Torin found his voice again. It came out rough, strained, but steady.
"What's so beautiful about it?" He asked through gritted teeth, his eyes still fixed on the Prince's face.
Sheogorath chuckled—a warm, genuine sound that somehow made Torin's skin crawl.
"Madness comes in all forms, my dear mortal. Did you know that?" He tapped his cane again, but softly this time, almost absently. "There's the madness of grief, the madness of rage, the madness of love—yes, love can drive you quite mad, I assure you. I've seen it happen. Delicious."
He paused, his yellow eyes drifting back to Hrogar.
"But this one." He gestured with his cane. "This one happens to be the most beautiful kind. The most helpful kind."
Torin's face darkened as he looked at Hrogar—at the trembling shoulders, the tear-streaked face, the eyes that stared at nothing and saw everything. The woodcutter had stopped muttering now, but his lips were still moving, forming words that no one could hear.
"How is this helpful?" Torin demanded. "I only see a nightmare. A broken man, not even fit to face the consequences of his misdeeds."
Sheogorath's grin widened.
"That's because you don't know where to look." He stepped forward—not around the cell door, but through the iron bars, his body passing through them like smoke through a grate.
Torin blinked, but the Prince was already inside, standing over Hrogar, looking down at him with an expression that might have been pity or might have been hunger.
The woodcutter didn't react. Didn't look up. Didn't even seem to notice that someone else was in the cell with him.

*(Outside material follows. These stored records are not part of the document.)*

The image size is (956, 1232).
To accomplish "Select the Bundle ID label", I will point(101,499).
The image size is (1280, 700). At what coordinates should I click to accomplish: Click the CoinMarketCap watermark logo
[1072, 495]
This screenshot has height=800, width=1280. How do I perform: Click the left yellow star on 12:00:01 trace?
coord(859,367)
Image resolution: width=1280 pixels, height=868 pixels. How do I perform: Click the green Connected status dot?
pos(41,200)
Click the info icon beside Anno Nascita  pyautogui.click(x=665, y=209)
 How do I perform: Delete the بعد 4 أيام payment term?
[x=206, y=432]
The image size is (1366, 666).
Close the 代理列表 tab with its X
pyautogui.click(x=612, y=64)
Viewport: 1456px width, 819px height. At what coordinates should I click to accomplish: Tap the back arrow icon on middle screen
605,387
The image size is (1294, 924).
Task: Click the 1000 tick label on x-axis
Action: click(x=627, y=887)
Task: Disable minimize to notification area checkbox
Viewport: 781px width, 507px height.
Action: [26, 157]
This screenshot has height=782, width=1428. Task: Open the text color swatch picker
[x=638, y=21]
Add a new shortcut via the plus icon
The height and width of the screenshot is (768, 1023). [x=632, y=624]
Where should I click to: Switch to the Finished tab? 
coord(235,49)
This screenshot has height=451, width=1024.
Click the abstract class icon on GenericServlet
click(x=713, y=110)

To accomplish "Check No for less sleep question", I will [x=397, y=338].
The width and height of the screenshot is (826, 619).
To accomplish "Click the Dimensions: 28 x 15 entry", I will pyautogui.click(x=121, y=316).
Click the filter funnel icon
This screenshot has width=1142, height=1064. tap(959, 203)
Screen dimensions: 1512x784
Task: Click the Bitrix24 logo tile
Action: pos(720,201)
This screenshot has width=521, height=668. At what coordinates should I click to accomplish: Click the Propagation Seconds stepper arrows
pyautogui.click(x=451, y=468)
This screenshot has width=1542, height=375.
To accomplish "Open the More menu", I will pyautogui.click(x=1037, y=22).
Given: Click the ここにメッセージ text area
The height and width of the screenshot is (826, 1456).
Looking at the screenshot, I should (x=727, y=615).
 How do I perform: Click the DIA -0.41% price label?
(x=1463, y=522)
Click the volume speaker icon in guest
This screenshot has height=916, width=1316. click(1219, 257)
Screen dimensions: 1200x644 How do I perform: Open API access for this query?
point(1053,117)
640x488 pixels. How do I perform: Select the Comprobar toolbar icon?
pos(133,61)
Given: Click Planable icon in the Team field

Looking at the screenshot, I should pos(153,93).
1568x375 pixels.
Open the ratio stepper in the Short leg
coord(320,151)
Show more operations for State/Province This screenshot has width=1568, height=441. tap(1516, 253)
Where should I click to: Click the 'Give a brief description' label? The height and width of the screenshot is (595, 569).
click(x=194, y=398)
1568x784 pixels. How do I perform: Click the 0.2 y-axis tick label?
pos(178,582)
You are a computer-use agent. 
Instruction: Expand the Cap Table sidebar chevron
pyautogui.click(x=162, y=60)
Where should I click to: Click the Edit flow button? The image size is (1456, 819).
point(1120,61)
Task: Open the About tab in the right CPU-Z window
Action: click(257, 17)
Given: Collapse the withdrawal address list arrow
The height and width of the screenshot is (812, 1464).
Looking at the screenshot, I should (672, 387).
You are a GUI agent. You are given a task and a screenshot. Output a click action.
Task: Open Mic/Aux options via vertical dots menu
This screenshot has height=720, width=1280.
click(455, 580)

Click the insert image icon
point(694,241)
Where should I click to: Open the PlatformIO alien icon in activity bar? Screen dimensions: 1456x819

Sheogorath crouched, bringing his face close to Hrogar's, studying him the way a child might study an insect pinned to a board.
"I'll make it easy for you," the Prince said, not looking at Torin. "Since you've been so... entertaining. And since I do so enjoy watching you stumble around in the dark, trying to find answers that are right in front of your face."
He raised his hand.
A transparent sphere appeared in his palm—glowing, shimmering, about the size of an apple. It floated there, weightless, casting pale light across the cell.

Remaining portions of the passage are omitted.